When I asked my daughter the date she would sit for the “practicals” she had so pestered me to pay for, she replied: “We are not sure when…they can come in anytime!” What a way to instill discipline and order, and build people of excellence.
And have you gone through the ”Cambridge” list of subjects they crawl through every school day… you wonder if you ever attended lower schools… They have 15… 17…18 subjects, with eight lessons everyday… even the Aryan craze to produce a super-race couldn’t be more tedious and disenchanting. Find time to go through your children’s notes, and you will realize why students run away from some so-called “hard” subjects to less mysterious subjects. For example, what examiner or authorizing panel makes typing (on obsolete manual typewriters) and shorthand the driving force of Business Studies? They simply drive away the children in a course every child should study to have a basic grounding in dealing with the ‘real battle’ after school. Or is it the arcane and high-falutin Yoruba subject that even students of Yoruba parentage (and, I dare say, including their parents) struggle hopelessly to understand? What is the hope for non-Yoruba speaking children who are supposed to cross-fertilize through the barriers erected by language differences? The situation appears hopelessly stacked against these little souls.
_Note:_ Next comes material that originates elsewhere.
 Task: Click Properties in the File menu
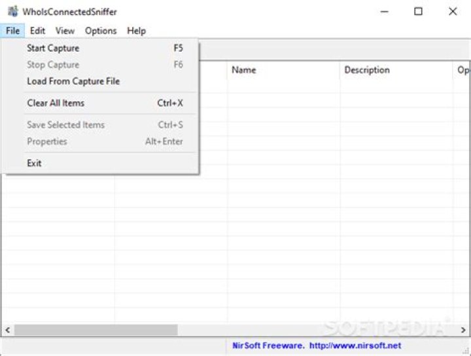(47, 141)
It therefore seems to me that the exigencies of surviving on the political firmament has toughened our political leaders and their appointed civil-servants, such that speculation and subterfuge have been fine-tuned as state policies in administering education, as well as many areas of our public business. One will not be entirely surprised if this article is turned upside down, and its content splashed around as tantrums of a paid political hack, or worse still, an adjunct of shadowy opponents sponsored by “Abuja”. It does not matter; all I ask is: give my daughter a chance to enjoy her growth, and exposure to some sort of quality education… Do not collapse the system and her ambition before you fade into your well-appointed cocoons, in a few years. Stop this meanness.